--- GOAL ---
Can you reproduce the listing below with every "checkbox" changed to "check box" and nothing else altered?

--- GIVEN RECORDS ---
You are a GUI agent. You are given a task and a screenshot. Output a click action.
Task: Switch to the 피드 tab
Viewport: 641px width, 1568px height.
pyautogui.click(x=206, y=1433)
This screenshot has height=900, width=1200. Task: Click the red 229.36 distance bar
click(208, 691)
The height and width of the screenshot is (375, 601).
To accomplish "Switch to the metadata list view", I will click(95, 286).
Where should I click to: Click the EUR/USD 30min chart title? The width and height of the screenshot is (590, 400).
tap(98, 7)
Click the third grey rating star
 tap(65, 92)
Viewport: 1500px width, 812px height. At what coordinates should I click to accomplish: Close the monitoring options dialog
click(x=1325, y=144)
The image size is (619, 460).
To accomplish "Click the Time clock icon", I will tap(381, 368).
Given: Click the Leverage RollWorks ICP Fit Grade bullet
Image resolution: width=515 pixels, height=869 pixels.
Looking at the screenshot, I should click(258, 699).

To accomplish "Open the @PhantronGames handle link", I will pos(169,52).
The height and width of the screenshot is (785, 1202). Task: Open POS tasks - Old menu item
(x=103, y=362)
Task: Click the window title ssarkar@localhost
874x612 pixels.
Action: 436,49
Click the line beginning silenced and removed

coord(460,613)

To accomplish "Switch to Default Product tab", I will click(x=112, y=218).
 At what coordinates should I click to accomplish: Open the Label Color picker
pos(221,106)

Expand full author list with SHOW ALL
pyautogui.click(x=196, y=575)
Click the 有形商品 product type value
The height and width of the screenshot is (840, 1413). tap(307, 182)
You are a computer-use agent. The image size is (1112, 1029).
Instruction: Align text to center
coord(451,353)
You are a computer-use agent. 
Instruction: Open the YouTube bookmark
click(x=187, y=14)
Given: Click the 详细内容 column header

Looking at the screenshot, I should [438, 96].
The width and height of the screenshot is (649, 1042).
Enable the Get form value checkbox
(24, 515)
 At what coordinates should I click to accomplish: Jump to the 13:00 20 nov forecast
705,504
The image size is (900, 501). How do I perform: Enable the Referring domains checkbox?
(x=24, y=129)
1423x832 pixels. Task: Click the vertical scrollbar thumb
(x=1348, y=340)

--- RESPONSE BELOW ---
You are a GUI agent. You are given a task and a screenshot. Output a click action.
Task: Switch to the 피드 tab
Viewport: 641px width, 1568px height.
pyautogui.click(x=206, y=1433)
This screenshot has height=900, width=1200. Task: Click the red 229.36 distance bar
click(208, 691)
The height and width of the screenshot is (375, 601).
To accomplish "Switch to the metadata list view", I will click(95, 286).
Where should I click to: Click the EUR/USD 30min chart title? The width and height of the screenshot is (590, 400).
tap(98, 7)
Click the third grey rating star
 tap(65, 92)
Viewport: 1500px width, 812px height. At what coordinates should I click to accomplish: Close the monitoring options dialog
click(x=1325, y=144)
The image size is (619, 460).
To accomplish "Click the Time clock icon", I will tap(381, 368).
Given: Click the Leverage RollWorks ICP Fit Grade bullet
Image resolution: width=515 pixels, height=869 pixels.
Looking at the screenshot, I should click(258, 699).

To accomplish "Open the @PhantronGames handle link", I will pos(169,52).
The height and width of the screenshot is (785, 1202). Task: Open POS tasks - Old menu item
(x=103, y=362)
Task: Click the window title ssarkar@localhost
874x612 pixels.
Action: 436,49
Click the line beginning silenced and removed

coord(460,613)

To accomplish "Switch to Default Product tab", I will click(x=112, y=218).
 At what coordinates should I click to accomplish: Open the Label Color picker
pos(221,106)

Expand full author list with SHOW ALL
pyautogui.click(x=196, y=575)
Click the 有形商品 product type value
The height and width of the screenshot is (840, 1413). tap(307, 182)
You are a computer-use agent. The image size is (1112, 1029).
Instruction: Align text to center
coord(451,353)
You are a computer-use agent. 
Instruction: Open the YouTube bookmark
click(x=187, y=14)
Given: Click the 详细内容 column header

Looking at the screenshot, I should [438, 96].
The width and height of the screenshot is (649, 1042).
Enable the Get form value check box
(24, 515)
 At what coordinates should I click to accomplish: Jump to the 13:00 20 nov forecast
705,504
The image size is (900, 501). How do I perform: Enable the Referring domains check box?
(x=24, y=129)
1423x832 pixels. Task: Click the vertical scrollbar thumb
(x=1348, y=340)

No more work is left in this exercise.